- [Task prompt]
As the answer, give a copy of each line below that includes the word "next".

### Records

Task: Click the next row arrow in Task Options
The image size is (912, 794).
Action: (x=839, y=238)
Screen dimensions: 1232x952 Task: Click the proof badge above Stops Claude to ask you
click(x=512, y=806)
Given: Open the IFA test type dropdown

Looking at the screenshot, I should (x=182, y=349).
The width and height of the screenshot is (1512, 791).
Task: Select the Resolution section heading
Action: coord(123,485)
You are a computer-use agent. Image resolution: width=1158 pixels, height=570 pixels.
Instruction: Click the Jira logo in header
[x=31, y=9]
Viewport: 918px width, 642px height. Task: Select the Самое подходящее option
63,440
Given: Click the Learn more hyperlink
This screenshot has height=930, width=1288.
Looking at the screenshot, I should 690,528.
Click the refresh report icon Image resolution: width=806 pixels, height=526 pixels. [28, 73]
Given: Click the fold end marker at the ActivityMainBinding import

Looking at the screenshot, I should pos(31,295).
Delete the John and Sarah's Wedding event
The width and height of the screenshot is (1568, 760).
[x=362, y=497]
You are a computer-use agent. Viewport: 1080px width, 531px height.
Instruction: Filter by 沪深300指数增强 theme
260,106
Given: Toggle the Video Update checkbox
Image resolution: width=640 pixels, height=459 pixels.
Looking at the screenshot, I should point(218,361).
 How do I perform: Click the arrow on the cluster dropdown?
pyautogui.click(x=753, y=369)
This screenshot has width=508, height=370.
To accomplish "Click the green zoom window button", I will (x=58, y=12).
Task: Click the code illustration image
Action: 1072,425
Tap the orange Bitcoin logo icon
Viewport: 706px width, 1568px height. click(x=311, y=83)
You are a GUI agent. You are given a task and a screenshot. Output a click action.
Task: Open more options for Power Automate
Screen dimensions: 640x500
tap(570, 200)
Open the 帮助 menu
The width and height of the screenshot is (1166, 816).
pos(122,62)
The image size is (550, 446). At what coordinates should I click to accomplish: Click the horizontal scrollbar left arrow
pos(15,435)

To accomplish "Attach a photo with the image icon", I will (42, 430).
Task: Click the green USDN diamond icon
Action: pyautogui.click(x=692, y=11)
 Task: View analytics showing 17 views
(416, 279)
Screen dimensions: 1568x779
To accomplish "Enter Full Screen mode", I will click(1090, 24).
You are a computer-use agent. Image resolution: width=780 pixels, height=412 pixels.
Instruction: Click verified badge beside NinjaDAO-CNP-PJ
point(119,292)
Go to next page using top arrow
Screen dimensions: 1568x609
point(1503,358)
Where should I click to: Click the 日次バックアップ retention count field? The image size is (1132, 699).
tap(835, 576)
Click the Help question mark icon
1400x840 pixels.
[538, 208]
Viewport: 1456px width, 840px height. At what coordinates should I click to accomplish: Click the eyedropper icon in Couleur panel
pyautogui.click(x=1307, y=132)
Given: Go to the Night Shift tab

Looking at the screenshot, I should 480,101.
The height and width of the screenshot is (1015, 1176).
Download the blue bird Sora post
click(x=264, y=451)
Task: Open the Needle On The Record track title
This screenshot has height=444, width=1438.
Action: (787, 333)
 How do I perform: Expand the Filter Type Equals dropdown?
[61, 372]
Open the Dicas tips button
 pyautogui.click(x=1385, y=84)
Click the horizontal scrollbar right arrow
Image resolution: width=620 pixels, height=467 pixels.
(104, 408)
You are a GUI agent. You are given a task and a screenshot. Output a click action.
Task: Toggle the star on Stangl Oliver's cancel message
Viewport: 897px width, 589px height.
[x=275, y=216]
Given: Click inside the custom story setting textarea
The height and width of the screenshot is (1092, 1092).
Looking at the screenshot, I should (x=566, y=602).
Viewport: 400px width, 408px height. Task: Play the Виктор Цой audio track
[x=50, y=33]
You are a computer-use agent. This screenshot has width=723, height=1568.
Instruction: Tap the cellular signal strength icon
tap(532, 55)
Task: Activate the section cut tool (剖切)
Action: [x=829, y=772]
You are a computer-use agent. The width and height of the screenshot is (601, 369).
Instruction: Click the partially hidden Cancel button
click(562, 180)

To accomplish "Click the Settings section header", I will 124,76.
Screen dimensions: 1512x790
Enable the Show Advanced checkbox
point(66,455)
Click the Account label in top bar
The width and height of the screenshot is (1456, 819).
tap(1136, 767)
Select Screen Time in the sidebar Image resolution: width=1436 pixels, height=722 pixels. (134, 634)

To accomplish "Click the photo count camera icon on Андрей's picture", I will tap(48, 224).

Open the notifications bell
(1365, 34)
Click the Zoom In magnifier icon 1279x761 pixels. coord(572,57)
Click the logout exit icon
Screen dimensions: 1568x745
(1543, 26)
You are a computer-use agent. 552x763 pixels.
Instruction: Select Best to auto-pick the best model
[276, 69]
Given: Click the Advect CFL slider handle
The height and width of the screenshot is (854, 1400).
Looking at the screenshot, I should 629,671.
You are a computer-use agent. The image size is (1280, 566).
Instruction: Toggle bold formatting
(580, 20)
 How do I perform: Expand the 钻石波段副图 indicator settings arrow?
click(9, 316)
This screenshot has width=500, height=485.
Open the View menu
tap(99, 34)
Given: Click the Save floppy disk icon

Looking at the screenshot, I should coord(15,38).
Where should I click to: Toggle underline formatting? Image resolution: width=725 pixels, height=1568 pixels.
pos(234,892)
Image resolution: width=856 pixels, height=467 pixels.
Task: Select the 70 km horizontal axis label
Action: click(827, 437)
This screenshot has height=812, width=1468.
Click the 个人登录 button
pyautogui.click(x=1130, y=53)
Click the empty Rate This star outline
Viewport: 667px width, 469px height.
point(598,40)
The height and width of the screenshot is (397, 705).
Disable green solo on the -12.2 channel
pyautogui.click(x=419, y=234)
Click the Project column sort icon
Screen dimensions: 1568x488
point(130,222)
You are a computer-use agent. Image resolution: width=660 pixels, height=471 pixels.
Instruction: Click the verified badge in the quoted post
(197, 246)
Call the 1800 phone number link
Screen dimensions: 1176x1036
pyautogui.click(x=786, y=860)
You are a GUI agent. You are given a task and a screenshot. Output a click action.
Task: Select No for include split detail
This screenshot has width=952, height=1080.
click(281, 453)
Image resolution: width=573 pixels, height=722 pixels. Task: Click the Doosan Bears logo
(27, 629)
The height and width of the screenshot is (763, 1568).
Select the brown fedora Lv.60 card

######

- [Final answer]
Task: Click the next row arrow in Task Options
Go to next page using top arrow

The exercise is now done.